Moreover, coordination between the government initiative and the private sector is also reaping the fruits of the deep-rooted dynamic of soft diplomacy through the education, humanitarian, and medical cooperation sector which has witnessed a significant boom due to the repercussions of the Coronavirus pandemic.
The largest indicator of Turkiye’s strategic position in the African continent is the dynamism of the expansion of its network of embassies across the various countries of the continent, as the number of Ankara’s representations in Africa in 2022 reached 44, the latest of which was the Turkish Embassy in Guinea-Bissau, and it also aspires, in the foreseeable future, to open 49 embassies through its presence in the following capitals: Bangui, Monrovia, Lilongwe, Maseru, and Mbabane.
In parallel with the dynamic of the close diplomatic presence in most capitals of the continent, Ankara has been able to encourage the presence of African representations in it by opening more embassies and consular offices, as evidenced by the hosting of the capital of Turkiye for 37 African diplomatic representations, and the opening of the 38th African embassy of Togo before the end of this year.
The strengthening of the diplomatic presence network coincides with the increase in the frequency of visits of African delegations to Ankara, as these visits to Turkiye amounted to 38 visits to various African diplomatic missions, despite the precautions related to the repercussions of the Covid-19 virus.
Ankara’s steady diplomatic presence has always been in parallel with the increasing volume of trade exchanges between Turkiye and the various countries of the African continent.
This is evidenced by the growth in the volume of trade exchanges, which increased from $ 5.4 billion in 2003 to $ 34.53 billion in 2021, despite the decline recorded globally at the level of trade exchanges due to the effects of the Covid-19 pandemic on the global economy.
The ambition of the Turkish authorities and the private sector does not stop at this steady rise in the number of commercial transactions but aims to double the level of these exchanges to exceed the level of $ 50 billion in the short term.

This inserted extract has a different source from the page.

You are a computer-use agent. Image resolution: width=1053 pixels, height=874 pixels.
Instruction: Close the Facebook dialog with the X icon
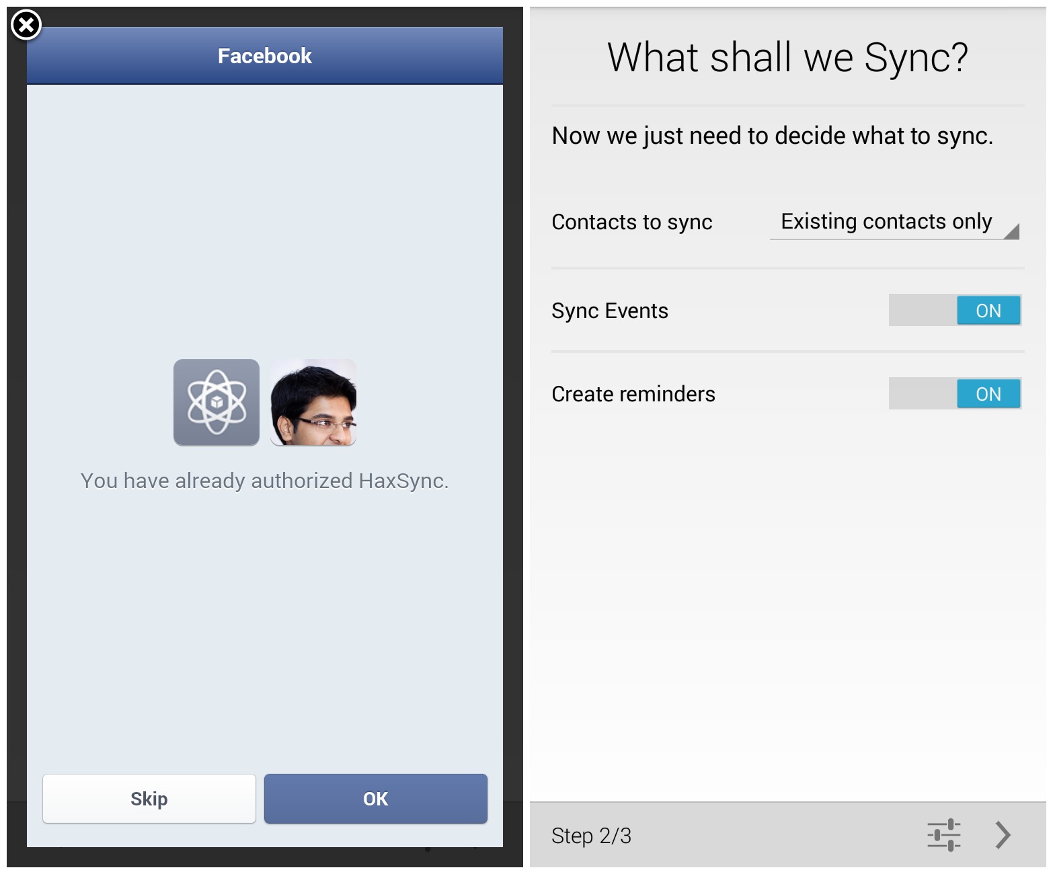coord(26,26)
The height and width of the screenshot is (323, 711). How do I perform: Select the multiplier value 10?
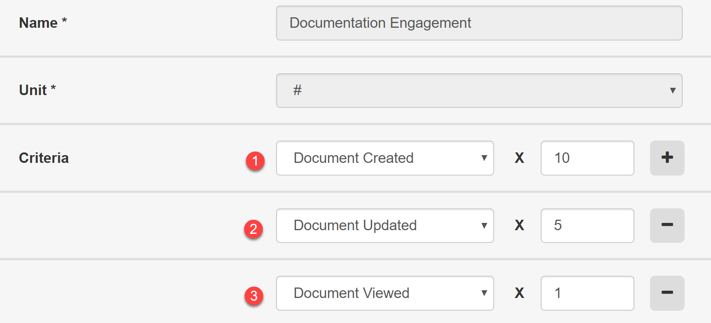tap(587, 158)
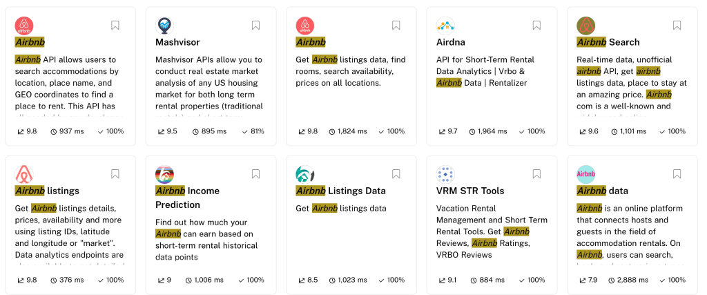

Among the indicators of this economic dynamism with the countries of the continent is the remarkable and steady rise in exchanges, especially with the countries of South Africa, Nigeria, Ivory Coast, Mauritania, and Ghana.
Another fact must be taken into account to understand the dynamic, as it is reflected in the growing strength of Turkiye’s economic presence in Africa and the development of Turkish direct investments in the countries of the continent, which amounted to $ 6 billion.
Turkish companies, for their part, have so far completed more than 1686 projects, with a market value of more than $ 77.8 billion, and perhaps this success achieved by the private sector is what encouraged the establishment of 45 Turkish-African Business and Economic Exchange Councils in various countries of the continent, through the Turkish Economic Exchange Council for the Private Sector (DEIK).
On the other hand, and in support of the private sector, the Turkish Ministry of Trade signed in 2021 a cooperation agreement with the General Secretariat of the African Continental Free Trade Area (AfCFTA).
Ankara has so far signed a total of 48 trade agreements with 48 African countries, in addition to concluding 32 investor protection treaties and non-double taxation protocols with 16 African countries.
At the banking level, Turkish banks, for their part, have begun to register a presence in the continent by opening a branch of the largest public bank, Ziraat Participation Bank (Ziraat Katılım), in Sudan, as well as a branch of the Turkish Labor Bank (İşbank) in Egypt.
What should not be overlooked is that this political and economic dynamic would not have flourished without the growth of the Turkish airline’s network, whose flights in 2022 reached a coverage level covering 33 countries on the continent and 44 destinations in Africa.